Water Protectors Occupy Work Sites and Lock Down to Line 3 Pipeline Construction

Hubbard County, MN – Dozens of water protectors descended on two work sites for Line 3 construction in Northern Minnesota on the morning of July 1, 2021, stopping construction at both sites for the day. Fourteen people locked down to various construction vehicles including the pipeline itself; twenty-eight water protectors were arrested.

Water protector locks down to Line 3 pipeline construction equipment on July 1, 2021

[UPDATE] The official number of arrestees from the two work site actions was 28. All were released Friday evening. Bails were set high at $10,000 without conditions, and $5,000 with conditions. No cash bail at 10% was offered. Many of the activists were charged with felony theft. This marks the second time in the fight against Line 3 that water protectors have been charged with felony theft.
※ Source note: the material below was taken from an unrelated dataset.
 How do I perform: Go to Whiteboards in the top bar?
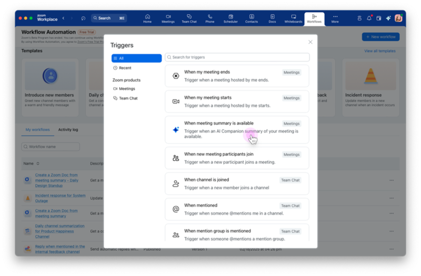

Unicorn Riot documented the situation live from the ground. Watch nearly nine hours of streams from today:

Final approvals in November 2020 gave Enbridge, a Canadian energy corporation, the go-ahead to complete the Minnesota section of what the company is calling the Line 3 Replacement Pipeline. The planned pipeline route stretches across 337 miles of traditional Anishinaabe Territory in Northern Minnesota, beginning at tar sands mines in Alberta, Canada and ending at refineries in Superior, Wisconsin.

Water protectors opposed to the contentious Line 3 pipeline project have regularly staged non-violent direct actions that temporarily stop construction, with several hundred arrested in action campaigns over the last year. In June, 179 people were arrested, and dozens cited, when thousands of water protectors shut down an Enbridge pumping station for two days as part of a multi-pronged Treaty People Gathering in Northern Minnesota.

Participating in the July 1 lockdown, Ginger Cassady, the Executive Director of the Rainforest Action Network, called on President Joe Biden and the financiers of the pipeline project to stop Line 3 construction.

Im in Northern Minnesota at the Headwaters of the Mississippi protesting Enbridge’s toxic pipeline. This pipeline is not only a direct assault on Indigenous people but it’s also an assault on their local land treaty rights.

– Ginger Cassady, E.D. Rainforest Action Network

Earlier this week on June 28, dozens of Hubbard County Sheriffs barricaded the entry into the Namewag Camp, a privately-owned property used by water protectors. This prompted a wave of supporters showing up to the land in solidarity. Nearly a dozen people were arrested near the roadway by authorities during a two-day span before the sheriffs left the property. Some believe the Hubbard County Sheriff’s aggressive, unusual enforcement of a minor clerical issue involving a county road easement by the camp property was timed to coincide with Enbridge drilling one of their crossings under the Mississippi River.

Enbridge plans to have construction completed by the end of the year. Meanwhile, direct actions by water protectors seeking to halt construction are expected to continue through the summer.